バレエの新たな地平を拓いた衝撃作、4年ぶりに!
名だたる古典バレエを自身のプロダクションとして生まれ変わらせてきた熊川哲也が、原作も音楽も存在しない全幕作品に挑んだのは2017年のこと。絶世の美女の代名詞でありながら、いまだ多くの謎に包まれているクレオパトラ。熊川は壮大な史実を紐解きオリジナルのストーリーを構築、全2幕にわたるグランド・バレエに仕立てあげた。

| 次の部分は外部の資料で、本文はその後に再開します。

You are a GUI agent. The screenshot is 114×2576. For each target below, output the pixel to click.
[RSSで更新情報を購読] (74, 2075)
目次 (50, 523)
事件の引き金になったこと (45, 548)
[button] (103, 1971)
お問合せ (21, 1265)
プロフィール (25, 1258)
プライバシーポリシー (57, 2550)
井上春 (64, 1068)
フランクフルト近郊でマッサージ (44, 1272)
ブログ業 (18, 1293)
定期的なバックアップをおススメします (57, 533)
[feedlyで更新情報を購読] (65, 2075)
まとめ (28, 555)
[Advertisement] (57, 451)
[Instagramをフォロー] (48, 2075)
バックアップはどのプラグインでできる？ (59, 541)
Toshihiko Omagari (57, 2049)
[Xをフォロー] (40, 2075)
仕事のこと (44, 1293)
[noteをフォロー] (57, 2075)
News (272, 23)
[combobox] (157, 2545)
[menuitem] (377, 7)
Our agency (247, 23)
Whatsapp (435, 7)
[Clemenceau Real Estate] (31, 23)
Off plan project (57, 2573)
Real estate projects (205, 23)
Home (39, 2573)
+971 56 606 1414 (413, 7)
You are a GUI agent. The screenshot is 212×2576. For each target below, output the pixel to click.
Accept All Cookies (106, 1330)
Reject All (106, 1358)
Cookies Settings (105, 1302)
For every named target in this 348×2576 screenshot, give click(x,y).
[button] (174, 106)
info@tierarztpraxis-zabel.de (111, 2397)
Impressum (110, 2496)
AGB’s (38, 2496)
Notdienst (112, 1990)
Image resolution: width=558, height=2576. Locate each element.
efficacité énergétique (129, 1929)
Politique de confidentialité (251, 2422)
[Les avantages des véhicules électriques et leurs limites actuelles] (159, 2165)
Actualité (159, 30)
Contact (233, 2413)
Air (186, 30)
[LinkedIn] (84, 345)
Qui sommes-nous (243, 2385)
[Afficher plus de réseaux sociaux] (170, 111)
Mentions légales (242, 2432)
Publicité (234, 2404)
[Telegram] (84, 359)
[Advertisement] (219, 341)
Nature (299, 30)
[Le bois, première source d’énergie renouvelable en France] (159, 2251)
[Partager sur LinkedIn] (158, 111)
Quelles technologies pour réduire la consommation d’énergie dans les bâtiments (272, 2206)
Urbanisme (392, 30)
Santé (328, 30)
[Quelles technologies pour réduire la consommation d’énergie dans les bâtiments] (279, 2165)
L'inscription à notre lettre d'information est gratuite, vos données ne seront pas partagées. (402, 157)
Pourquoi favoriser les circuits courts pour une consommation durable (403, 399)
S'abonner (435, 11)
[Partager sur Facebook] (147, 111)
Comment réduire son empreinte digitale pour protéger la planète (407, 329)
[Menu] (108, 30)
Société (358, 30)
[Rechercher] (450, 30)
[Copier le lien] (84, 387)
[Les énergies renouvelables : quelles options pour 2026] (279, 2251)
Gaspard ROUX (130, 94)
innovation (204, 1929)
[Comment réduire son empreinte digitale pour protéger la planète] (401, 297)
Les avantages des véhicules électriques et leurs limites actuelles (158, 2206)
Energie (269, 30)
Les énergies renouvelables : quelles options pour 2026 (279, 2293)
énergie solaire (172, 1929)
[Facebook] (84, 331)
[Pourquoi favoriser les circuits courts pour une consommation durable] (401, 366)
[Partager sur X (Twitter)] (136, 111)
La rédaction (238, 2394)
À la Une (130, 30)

作品の成功を大きく左右する音楽に熊川が選んだのは、知る人ぞ知るデンマークの大作曲家カール・ニールセン。舞台美術デザインには、メトロポリタン歌劇場やミラノ・スカラ座など世界の一流オペラ劇場の舞台を手がけるダニエル・オストリングを起用。ゴールドとエメラルドブルーを基調とした斬新な造形美と空間使いは、現代的感性が光る前田文子の衣裳と相まって観客をいにしえの世界にいざなう。そして、クラシック・バレエの既成概念を大胆な創意で押し広げた振付。
すべてが完璧なる融合を果たした、振付家・熊川哲也の最高傑作がこの『クレオパトラ』なのだ。